All the names in this article have been changed.
Ahmed sat three bottles of whiskey down on the table next to me and started working at his hash. It wasn't even 6am yet. Ahmed was the friend of a guy that I met on the street while looking for a ride to Kashmir. By riding with this guy that I'd never met, I would hopefully save myself a day of travel and a lot of frustration. I was told to meet Ahmed at 5am at a hotel not far from where I was staying. When I arrived at the hotel just after five, the gate was closed and no lights were on. I let myself in and started wandering around. A tiny glowing mouth-level red dot called through the darkness "come". I made my way to it. Ahmed told me to put down my bag and have a seat.

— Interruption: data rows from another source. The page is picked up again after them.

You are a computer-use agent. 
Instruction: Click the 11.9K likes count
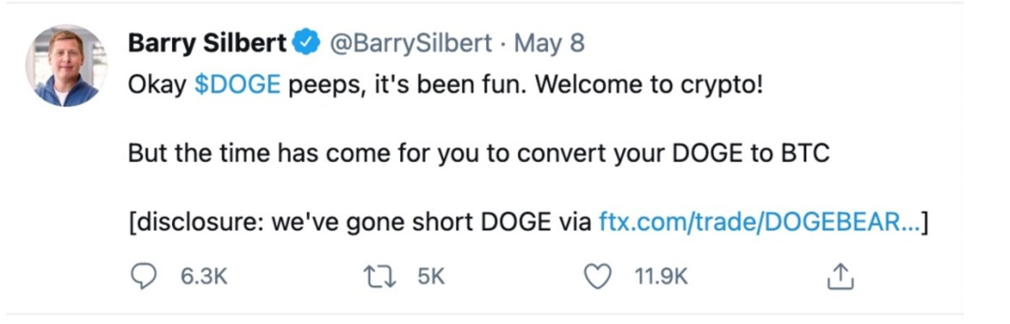pos(661,276)
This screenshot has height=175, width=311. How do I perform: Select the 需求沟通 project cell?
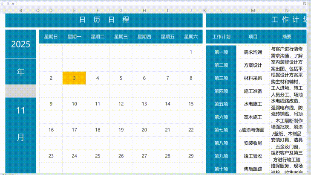253,52
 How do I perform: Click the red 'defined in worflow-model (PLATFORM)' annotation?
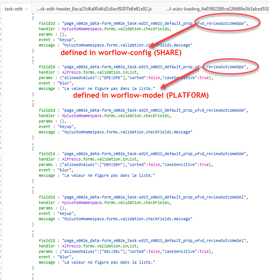coord(141,96)
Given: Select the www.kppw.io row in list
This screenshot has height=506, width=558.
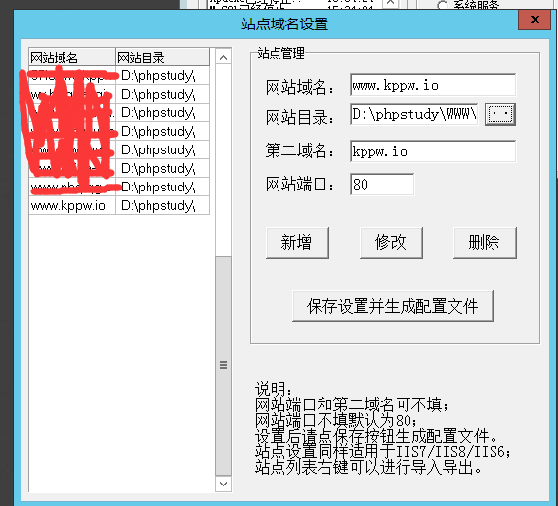Looking at the screenshot, I should [x=119, y=205].
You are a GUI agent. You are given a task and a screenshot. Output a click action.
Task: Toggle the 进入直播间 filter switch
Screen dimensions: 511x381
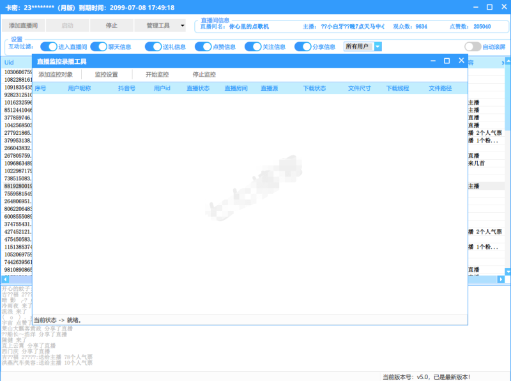pyautogui.click(x=49, y=47)
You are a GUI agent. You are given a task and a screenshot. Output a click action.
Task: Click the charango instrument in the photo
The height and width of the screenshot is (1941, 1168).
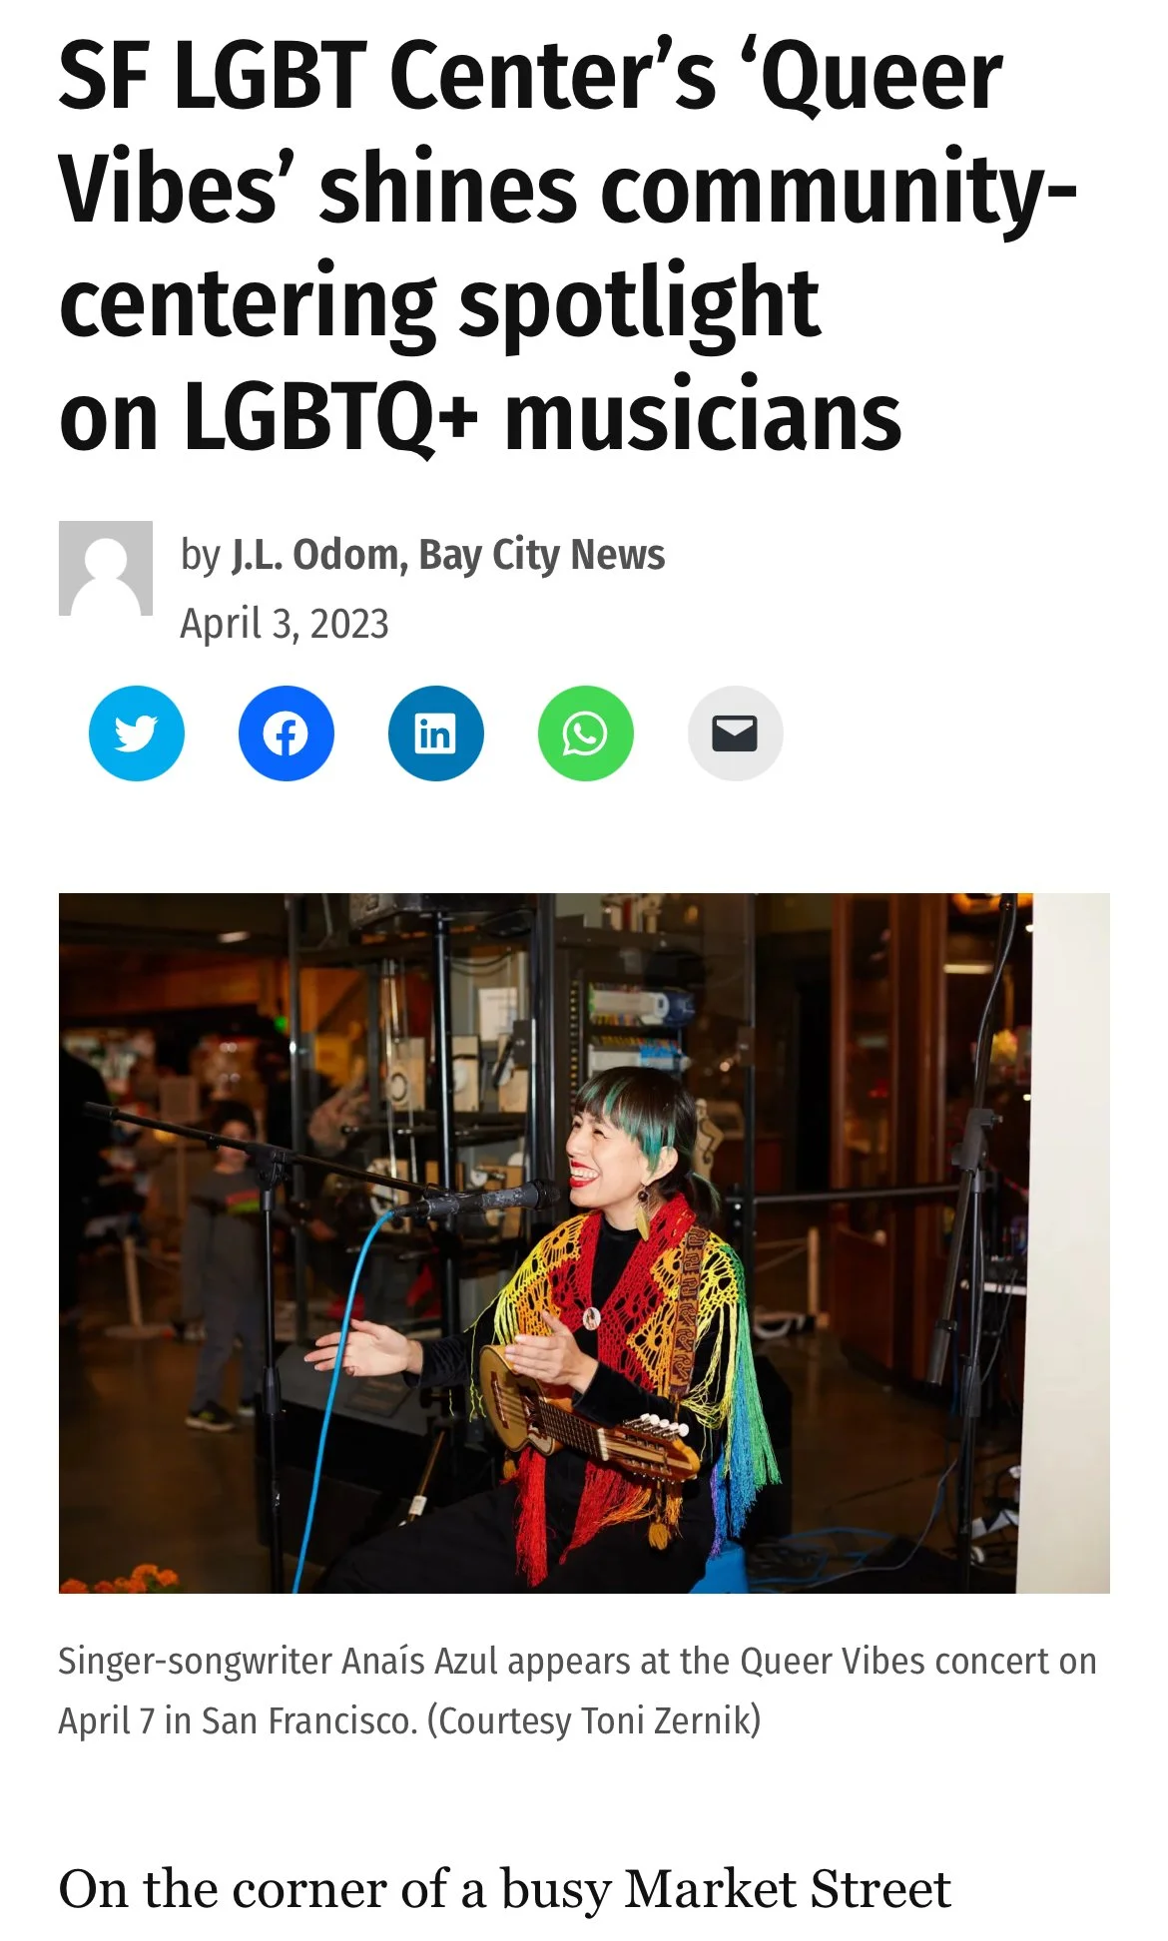(x=589, y=1417)
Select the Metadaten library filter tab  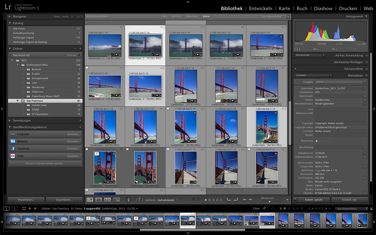(192, 17)
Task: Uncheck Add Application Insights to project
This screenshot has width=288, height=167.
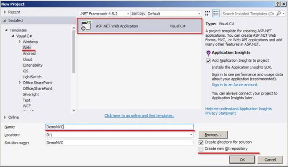Action: [208, 61]
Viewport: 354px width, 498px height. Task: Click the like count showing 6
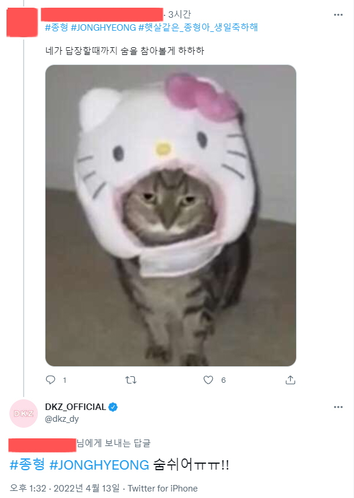click(x=223, y=380)
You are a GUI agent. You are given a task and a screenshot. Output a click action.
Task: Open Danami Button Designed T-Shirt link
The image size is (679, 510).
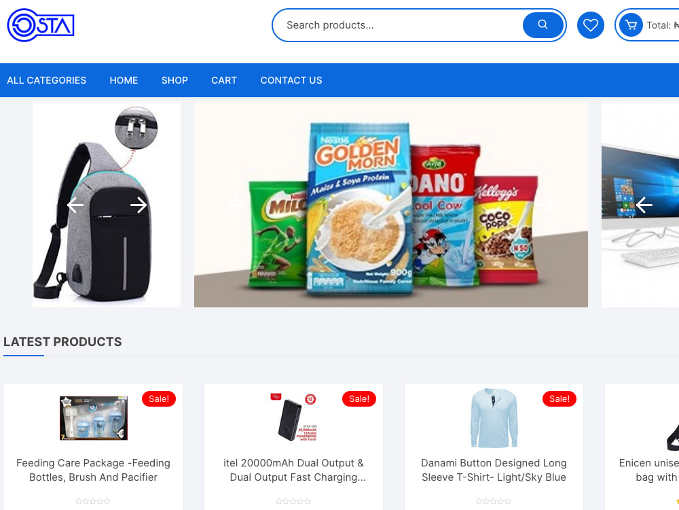(494, 470)
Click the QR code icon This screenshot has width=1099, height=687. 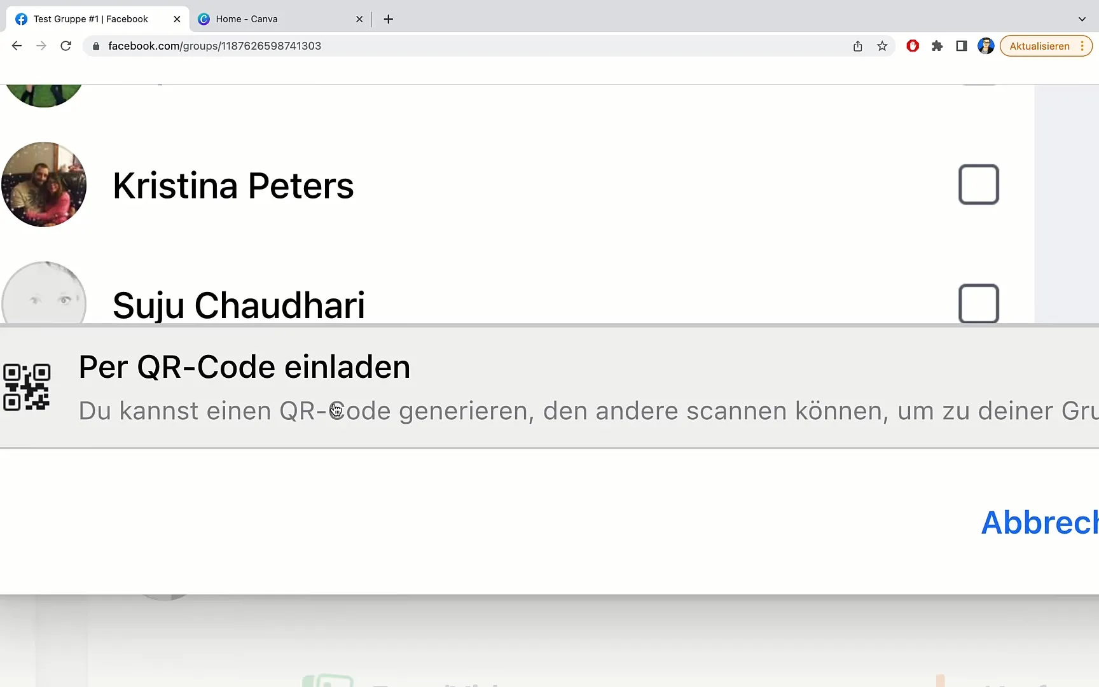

He turned on a light and asked me if I wanted a cup of chai. Ahmed had graying stubble of the kind you get after a three-day weekend of hard drinking. The bags under his eyes weren't overly noticeable on his dark skin. He was dressed well, wearing a black leather jacket and a turtleneck sweater. "I told my nephew that I didn't think you'd come." He said. He was obviously in no rush to get going. After I had drunk two cups of chai and Ahmed has smoked his first hash cigarette, Ahmed told me to leave my bag and come with him to get the car. I wasn't sure why I was needed to fetch the car, and still now I'm not sure why.
Ahmed drove a black Hyundai with a shiny black leather interior. He started the car and reggae came on the stereo. We drove back to the hotel and collected our things, then set off for Kashmir. "This fucking road." He said as we were descending out of town. His exclamation surprised me since I'm not used to hearing Asians swear. When we hit the first large road, Ahmed said to me "If anyone asks, like a police, just say we're friends and you're coming to visit my family." "Ok" I told him. He spoke with the volume of someone loosing their hearing. When we got on the highway he said "I have three bottles of whiskey in the trunk. If anyone asks, like a police, just say they're for us to drink." I knew there were three bottles of whiskey in the car, they were sitting next to me all morning while I waited for him to get ready. "Fucking police" he threw in.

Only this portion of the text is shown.